Saved data entries:
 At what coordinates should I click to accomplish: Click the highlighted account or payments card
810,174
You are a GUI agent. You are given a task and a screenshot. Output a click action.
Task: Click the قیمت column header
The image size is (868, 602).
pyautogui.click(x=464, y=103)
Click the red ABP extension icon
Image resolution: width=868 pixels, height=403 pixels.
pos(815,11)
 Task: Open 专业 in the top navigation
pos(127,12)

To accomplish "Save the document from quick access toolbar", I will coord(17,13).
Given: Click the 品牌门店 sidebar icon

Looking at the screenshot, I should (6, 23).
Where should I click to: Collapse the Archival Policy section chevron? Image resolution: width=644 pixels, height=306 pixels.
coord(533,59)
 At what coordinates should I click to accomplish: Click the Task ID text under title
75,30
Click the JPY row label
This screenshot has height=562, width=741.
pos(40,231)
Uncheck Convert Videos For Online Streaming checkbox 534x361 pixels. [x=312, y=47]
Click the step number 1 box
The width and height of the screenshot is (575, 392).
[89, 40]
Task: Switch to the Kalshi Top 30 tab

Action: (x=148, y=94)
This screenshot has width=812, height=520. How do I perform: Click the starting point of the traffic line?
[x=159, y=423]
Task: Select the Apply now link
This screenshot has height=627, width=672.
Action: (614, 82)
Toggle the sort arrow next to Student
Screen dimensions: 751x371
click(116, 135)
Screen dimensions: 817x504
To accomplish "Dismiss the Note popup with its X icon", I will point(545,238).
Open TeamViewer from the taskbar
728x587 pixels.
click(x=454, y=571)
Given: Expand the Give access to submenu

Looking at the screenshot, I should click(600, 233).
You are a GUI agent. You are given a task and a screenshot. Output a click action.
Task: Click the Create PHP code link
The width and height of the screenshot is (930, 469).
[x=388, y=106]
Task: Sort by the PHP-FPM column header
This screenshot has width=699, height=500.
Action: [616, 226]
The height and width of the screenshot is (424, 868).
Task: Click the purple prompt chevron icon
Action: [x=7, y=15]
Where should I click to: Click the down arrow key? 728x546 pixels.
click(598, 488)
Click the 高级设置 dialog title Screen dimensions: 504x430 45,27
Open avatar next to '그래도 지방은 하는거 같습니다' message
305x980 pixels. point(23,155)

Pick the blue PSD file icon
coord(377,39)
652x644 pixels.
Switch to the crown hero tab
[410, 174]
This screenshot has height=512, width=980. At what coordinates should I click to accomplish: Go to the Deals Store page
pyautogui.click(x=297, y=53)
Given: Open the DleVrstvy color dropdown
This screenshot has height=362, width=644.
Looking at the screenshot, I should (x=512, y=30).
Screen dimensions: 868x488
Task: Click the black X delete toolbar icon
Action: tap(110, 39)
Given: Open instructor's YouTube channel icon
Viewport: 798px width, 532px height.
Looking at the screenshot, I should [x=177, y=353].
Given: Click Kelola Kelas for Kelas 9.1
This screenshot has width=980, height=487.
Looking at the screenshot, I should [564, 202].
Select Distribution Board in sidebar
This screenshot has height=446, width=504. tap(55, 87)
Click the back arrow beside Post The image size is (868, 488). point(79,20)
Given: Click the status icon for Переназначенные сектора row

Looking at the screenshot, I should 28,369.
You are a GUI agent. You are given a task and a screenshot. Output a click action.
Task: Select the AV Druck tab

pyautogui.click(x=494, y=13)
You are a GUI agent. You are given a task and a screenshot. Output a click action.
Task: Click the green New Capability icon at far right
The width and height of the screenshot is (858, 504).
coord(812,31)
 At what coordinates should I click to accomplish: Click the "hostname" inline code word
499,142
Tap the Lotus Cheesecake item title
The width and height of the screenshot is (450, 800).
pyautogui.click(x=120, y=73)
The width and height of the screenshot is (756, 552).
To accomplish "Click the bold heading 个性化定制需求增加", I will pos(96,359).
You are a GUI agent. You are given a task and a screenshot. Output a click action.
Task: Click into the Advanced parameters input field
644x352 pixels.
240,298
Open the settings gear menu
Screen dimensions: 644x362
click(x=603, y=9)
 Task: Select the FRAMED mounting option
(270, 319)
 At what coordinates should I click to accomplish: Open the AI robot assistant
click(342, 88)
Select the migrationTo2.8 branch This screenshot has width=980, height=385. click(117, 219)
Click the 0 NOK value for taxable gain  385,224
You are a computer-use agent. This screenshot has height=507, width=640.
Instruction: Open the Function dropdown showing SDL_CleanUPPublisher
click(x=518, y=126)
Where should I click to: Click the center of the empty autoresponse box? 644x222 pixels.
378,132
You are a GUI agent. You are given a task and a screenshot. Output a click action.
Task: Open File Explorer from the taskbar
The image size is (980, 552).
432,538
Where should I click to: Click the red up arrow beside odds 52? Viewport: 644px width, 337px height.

> WHAT THE TASK ASKS
Copy every line of the entries in which "header" can be found.

> OUTPUT FOR THIS TASK
Task: Click the قیمت column header
Task: Sort by the PHP-FPM column header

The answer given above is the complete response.